Within the material below, find each line bearing the word "agent" and present it.

• [Data to use]:
★ ★ ★ ★ ★ ★ ★
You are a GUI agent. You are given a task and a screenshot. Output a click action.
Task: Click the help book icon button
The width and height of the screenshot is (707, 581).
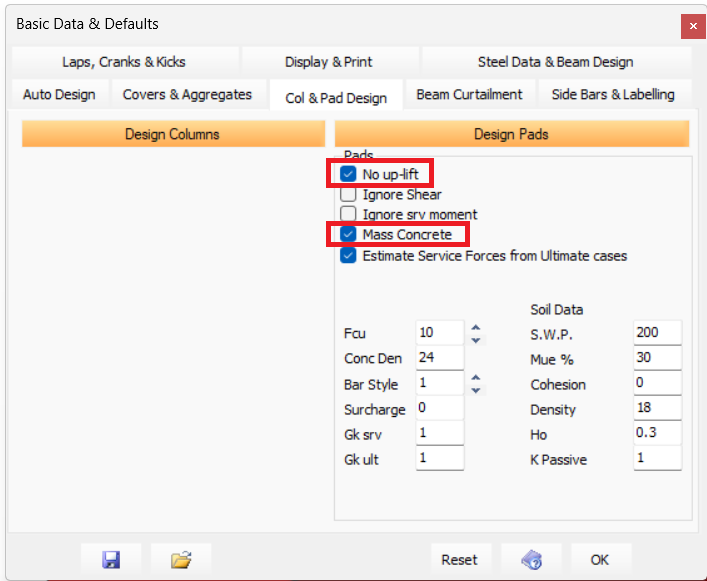click(x=530, y=559)
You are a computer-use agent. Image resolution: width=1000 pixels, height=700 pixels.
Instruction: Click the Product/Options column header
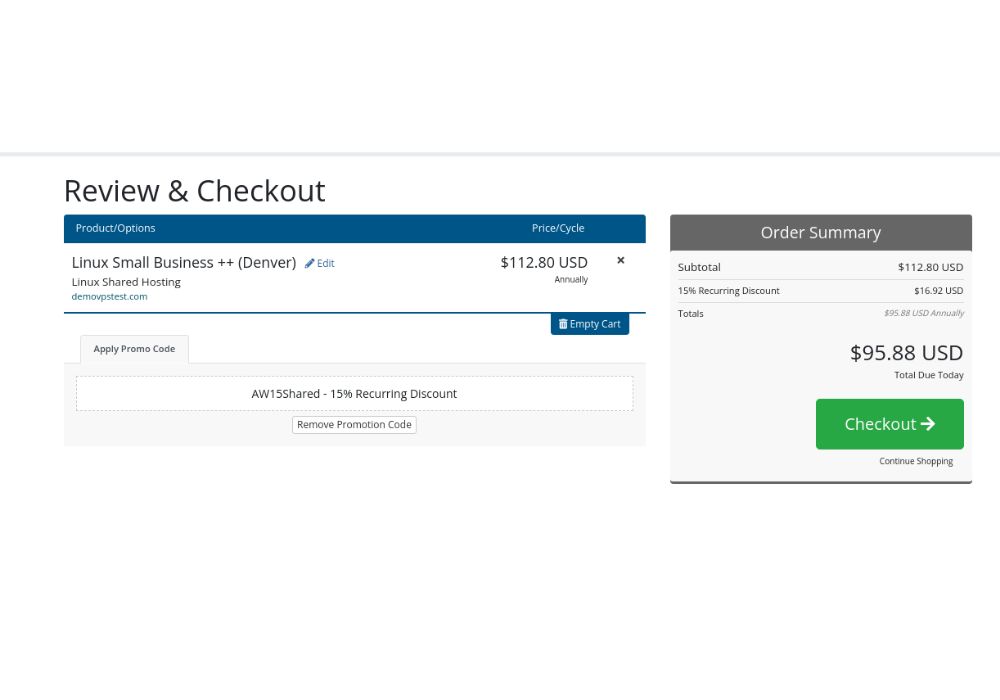[116, 228]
★ ★ ★ ★ ★ ★ ★
• [Answer box]:
You are a GUI agent. You are given a task and a screenshot. Output a click action.
You are a computer-use agent. Image resolution: width=1000 pixels, height=700 pixels.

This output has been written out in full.